Stored records

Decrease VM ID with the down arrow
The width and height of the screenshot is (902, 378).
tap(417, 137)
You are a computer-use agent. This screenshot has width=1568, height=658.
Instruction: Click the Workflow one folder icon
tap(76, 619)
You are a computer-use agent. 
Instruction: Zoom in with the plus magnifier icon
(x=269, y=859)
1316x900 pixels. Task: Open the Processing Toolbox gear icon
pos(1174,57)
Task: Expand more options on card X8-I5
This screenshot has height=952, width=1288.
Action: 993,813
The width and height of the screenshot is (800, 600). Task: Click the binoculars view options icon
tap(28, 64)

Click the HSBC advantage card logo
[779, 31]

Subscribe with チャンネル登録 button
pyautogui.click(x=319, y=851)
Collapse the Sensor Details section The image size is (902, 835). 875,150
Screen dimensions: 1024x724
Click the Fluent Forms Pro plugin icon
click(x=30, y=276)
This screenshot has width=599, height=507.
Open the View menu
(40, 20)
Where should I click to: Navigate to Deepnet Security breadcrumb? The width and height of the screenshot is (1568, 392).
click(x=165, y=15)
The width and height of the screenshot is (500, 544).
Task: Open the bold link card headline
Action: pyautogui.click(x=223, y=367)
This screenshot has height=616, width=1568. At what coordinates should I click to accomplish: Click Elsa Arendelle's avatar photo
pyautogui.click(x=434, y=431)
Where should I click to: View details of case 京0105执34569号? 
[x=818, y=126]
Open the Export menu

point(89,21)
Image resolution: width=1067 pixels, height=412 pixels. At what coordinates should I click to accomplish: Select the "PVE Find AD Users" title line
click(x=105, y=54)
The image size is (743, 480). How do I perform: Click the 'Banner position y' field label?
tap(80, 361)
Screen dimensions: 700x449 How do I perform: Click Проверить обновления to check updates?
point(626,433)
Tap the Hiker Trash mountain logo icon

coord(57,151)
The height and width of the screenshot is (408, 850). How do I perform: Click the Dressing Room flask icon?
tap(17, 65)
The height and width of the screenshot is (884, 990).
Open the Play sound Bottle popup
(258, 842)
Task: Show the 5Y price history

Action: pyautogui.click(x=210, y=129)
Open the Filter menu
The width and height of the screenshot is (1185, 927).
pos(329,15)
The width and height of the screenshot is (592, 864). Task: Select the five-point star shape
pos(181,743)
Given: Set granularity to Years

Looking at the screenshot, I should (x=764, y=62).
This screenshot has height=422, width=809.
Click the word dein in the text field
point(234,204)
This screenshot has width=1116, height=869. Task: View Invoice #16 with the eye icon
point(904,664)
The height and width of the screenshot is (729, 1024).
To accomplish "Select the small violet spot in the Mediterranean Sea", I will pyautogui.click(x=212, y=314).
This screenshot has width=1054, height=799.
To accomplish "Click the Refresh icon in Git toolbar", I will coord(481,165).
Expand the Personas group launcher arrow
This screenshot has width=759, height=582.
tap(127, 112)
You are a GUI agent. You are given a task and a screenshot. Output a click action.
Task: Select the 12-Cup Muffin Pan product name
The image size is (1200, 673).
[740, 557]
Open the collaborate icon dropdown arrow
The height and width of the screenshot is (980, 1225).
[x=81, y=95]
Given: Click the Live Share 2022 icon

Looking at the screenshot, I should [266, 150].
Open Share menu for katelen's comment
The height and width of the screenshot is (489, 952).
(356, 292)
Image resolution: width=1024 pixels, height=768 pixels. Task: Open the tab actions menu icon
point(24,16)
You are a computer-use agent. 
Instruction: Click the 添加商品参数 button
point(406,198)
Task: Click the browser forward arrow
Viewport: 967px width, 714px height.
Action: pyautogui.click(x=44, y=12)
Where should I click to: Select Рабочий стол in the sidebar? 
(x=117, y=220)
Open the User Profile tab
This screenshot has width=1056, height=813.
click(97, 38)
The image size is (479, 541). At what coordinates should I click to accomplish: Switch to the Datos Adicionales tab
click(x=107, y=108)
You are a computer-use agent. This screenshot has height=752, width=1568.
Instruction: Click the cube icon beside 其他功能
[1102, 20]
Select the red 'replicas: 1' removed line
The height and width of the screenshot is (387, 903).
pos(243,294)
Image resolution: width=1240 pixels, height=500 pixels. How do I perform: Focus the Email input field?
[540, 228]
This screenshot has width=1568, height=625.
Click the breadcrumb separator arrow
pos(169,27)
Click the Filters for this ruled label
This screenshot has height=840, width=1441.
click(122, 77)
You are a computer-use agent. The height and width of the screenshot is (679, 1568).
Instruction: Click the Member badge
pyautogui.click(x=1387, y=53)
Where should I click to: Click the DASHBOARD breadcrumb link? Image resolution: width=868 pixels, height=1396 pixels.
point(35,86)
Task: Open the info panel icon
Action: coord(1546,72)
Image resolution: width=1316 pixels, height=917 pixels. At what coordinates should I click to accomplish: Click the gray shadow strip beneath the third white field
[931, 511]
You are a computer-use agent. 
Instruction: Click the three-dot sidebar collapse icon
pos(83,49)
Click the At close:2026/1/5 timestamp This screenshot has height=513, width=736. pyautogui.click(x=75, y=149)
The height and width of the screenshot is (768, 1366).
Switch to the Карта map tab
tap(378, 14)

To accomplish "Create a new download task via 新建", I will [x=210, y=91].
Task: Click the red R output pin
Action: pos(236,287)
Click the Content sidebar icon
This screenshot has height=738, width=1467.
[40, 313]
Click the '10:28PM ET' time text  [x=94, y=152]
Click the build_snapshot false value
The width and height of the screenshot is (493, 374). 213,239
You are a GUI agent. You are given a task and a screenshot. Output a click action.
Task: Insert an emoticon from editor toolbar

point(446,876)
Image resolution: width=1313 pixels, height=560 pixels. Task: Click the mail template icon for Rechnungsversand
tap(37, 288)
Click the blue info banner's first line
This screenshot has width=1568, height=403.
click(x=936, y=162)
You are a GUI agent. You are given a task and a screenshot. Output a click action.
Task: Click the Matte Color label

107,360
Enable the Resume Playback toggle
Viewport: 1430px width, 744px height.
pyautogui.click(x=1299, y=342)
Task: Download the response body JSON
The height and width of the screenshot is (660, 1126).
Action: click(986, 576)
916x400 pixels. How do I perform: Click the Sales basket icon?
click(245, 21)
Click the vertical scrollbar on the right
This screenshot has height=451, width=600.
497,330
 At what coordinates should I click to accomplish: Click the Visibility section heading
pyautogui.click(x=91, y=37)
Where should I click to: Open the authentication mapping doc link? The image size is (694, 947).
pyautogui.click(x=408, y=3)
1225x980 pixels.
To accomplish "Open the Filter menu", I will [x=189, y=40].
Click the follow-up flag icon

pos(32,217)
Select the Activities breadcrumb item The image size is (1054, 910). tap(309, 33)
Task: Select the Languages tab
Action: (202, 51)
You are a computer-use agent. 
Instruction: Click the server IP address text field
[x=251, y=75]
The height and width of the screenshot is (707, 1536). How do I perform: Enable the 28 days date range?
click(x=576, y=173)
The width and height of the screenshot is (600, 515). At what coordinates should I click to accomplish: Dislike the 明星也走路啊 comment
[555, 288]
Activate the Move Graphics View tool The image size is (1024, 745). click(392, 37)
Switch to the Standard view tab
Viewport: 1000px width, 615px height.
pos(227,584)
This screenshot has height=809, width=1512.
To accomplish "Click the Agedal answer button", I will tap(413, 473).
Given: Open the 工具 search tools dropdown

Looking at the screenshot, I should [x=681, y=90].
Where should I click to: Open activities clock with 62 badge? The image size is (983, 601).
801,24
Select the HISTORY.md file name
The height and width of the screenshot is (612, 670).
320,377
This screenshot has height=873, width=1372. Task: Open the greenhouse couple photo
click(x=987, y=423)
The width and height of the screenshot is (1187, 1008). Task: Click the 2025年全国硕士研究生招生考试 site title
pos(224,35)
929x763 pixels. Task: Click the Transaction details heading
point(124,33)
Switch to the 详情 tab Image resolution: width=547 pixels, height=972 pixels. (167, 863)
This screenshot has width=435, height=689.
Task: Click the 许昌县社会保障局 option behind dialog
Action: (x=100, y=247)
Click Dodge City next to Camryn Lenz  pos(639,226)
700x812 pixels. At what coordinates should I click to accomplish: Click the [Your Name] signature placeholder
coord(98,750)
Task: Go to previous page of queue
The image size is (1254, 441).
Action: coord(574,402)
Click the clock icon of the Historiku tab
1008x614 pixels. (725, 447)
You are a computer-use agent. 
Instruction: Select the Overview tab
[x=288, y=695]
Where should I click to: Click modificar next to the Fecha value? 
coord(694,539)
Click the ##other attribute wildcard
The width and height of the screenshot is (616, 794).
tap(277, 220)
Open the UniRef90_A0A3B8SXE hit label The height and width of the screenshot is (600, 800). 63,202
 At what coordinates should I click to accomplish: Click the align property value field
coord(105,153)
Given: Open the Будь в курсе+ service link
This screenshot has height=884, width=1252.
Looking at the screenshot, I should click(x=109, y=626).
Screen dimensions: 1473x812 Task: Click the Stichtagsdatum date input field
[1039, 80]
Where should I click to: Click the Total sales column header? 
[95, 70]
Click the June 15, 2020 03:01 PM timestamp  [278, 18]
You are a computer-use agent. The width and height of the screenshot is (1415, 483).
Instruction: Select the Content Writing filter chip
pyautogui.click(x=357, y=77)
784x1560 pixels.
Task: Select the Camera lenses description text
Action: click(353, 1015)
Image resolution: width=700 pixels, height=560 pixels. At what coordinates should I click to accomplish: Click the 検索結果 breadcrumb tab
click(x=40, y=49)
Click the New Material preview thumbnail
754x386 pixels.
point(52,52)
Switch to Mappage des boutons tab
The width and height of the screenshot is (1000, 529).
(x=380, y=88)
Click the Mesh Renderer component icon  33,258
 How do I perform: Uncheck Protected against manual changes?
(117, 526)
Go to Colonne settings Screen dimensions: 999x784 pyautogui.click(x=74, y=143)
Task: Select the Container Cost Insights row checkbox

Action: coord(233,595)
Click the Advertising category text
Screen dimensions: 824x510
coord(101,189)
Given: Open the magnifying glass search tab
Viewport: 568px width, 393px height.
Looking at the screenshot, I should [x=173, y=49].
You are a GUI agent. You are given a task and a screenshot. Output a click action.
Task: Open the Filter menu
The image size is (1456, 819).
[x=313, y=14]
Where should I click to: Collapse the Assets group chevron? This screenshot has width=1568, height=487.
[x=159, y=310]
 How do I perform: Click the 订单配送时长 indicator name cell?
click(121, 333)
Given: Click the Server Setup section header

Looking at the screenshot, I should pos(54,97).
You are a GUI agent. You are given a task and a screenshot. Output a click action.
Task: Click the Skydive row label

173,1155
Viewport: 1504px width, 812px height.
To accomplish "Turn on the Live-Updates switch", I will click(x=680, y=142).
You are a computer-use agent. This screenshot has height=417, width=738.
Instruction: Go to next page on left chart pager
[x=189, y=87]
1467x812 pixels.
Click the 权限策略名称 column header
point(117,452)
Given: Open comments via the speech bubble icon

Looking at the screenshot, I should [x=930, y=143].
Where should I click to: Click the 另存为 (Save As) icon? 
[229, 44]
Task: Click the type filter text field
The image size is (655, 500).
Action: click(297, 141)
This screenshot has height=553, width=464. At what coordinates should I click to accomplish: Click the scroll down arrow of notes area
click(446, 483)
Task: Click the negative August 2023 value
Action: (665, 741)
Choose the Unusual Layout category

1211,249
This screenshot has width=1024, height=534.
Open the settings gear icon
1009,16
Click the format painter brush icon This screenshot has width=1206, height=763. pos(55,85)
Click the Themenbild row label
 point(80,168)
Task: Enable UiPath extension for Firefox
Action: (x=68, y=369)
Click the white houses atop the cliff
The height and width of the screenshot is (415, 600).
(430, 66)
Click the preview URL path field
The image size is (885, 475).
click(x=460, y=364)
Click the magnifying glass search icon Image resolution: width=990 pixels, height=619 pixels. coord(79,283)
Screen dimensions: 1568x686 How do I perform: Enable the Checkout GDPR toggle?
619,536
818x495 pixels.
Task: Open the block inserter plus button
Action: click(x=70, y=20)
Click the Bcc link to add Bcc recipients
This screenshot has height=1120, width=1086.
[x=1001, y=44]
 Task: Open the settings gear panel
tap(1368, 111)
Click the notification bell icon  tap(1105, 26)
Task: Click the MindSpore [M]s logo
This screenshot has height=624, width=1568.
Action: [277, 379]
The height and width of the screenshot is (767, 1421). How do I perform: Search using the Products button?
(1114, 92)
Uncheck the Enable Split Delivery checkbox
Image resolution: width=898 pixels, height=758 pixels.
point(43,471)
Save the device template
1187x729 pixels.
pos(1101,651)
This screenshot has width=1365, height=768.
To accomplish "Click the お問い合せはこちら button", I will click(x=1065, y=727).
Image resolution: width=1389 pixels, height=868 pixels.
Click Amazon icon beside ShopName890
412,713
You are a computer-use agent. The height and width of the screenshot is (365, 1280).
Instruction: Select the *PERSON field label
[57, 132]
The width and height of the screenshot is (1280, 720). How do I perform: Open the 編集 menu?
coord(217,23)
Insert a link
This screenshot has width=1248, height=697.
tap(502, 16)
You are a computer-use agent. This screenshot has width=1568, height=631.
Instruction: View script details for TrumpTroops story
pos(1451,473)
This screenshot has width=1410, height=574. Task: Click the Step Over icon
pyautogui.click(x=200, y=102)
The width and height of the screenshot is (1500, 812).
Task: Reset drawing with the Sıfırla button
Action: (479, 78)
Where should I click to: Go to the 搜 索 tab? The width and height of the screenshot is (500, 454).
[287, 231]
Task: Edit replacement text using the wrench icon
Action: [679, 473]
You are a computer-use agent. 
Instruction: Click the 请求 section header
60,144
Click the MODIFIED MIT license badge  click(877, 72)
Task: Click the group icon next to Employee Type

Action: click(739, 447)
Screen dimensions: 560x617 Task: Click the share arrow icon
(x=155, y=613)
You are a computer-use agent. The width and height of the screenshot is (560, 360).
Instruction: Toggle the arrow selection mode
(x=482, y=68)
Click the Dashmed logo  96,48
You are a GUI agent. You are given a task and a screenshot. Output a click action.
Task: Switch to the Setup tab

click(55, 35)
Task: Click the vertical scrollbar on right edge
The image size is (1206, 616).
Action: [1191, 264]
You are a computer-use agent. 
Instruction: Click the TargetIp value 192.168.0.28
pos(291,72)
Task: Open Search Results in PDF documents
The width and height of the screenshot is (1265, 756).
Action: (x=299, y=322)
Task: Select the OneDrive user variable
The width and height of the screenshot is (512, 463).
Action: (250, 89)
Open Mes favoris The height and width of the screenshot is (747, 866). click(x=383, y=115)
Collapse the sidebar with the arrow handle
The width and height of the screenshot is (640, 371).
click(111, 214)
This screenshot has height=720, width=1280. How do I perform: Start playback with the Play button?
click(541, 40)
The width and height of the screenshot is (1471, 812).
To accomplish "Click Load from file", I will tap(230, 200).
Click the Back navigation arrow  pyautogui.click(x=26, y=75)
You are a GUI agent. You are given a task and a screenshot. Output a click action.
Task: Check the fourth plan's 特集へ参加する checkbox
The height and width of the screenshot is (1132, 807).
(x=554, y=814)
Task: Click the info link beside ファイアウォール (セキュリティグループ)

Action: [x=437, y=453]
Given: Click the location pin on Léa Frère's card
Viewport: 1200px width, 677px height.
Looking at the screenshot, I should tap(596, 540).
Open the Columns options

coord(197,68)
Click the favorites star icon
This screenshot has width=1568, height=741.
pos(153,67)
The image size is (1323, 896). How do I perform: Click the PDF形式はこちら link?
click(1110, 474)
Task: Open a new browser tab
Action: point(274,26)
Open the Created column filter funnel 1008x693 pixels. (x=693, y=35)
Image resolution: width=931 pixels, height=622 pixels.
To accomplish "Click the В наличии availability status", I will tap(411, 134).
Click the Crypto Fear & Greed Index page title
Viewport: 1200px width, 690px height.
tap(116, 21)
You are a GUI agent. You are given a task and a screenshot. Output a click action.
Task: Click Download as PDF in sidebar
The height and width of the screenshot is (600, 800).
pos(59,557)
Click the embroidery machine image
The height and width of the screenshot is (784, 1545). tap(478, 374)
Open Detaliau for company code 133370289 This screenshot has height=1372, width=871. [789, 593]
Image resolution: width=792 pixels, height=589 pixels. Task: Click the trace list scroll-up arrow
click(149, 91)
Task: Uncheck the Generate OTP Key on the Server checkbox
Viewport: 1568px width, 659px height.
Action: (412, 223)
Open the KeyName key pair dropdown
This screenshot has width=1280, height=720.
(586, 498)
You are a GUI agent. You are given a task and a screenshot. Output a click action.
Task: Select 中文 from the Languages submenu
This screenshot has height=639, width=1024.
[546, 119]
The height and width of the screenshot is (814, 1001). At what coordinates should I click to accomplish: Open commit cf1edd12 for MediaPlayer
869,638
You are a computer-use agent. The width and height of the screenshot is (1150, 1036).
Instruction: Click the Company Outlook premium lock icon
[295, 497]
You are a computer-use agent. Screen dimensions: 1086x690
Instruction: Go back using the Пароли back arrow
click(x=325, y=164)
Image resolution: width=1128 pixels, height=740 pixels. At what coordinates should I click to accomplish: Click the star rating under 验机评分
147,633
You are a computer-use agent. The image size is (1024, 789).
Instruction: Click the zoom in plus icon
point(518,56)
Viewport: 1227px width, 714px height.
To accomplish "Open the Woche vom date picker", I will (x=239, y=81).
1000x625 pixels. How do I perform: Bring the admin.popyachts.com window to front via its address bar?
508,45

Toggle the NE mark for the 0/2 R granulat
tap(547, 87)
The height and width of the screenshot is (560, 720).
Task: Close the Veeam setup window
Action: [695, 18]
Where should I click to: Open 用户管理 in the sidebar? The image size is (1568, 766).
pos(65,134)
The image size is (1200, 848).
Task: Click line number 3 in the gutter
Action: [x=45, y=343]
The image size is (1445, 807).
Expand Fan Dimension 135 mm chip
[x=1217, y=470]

## Work task
From the records above, extract exactly and only the lines that begin at the line with "Instruction: Select the *PERSON field label" and stop after the line with "Task: Select the OneDrive user variable".

## Solution below
Instruction: Select the *PERSON field label
[57, 132]
The width and height of the screenshot is (1280, 720). How do I perform: Open the 編集 menu?
coord(217,23)
Insert a link
This screenshot has width=1248, height=697.
tap(502, 16)
You are a computer-use agent. This screenshot has width=1568, height=631.
Instruction: View script details for TrumpTroops story
pos(1451,473)
This screenshot has width=1410, height=574. Task: Click the Step Over icon
pyautogui.click(x=200, y=102)
The width and height of the screenshot is (1500, 812).
Task: Reset drawing with the Sıfırla button
Action: (479, 78)
Where should I click to: Go to the 搜 索 tab? The width and height of the screenshot is (500, 454).
[287, 231]
Task: Edit replacement text using the wrench icon
Action: [679, 473]
You are a computer-use agent. 
Instruction: Click the 请求 section header
60,144
Click the MODIFIED MIT license badge  click(877, 72)
Task: Click the group icon next to Employee Type

Action: click(739, 447)
Screen dimensions: 560x617 Task: Click the share arrow icon
(x=155, y=613)
You are a computer-use agent. The width and height of the screenshot is (560, 360).
Instruction: Toggle the arrow selection mode
(x=482, y=68)
Click the Dashmed logo  96,48
You are a GUI agent. You are given a task and a screenshot. Output a click action.
Task: Switch to the Setup tab

click(55, 35)
Task: Click the vertical scrollbar on right edge
The image size is (1206, 616).
Action: [1191, 264]
You are a computer-use agent. 
Instruction: Click the TargetIp value 192.168.0.28
pos(291,72)
Task: Open Search Results in PDF documents
The width and height of the screenshot is (1265, 756).
Action: (x=299, y=322)
Task: Select the OneDrive user variable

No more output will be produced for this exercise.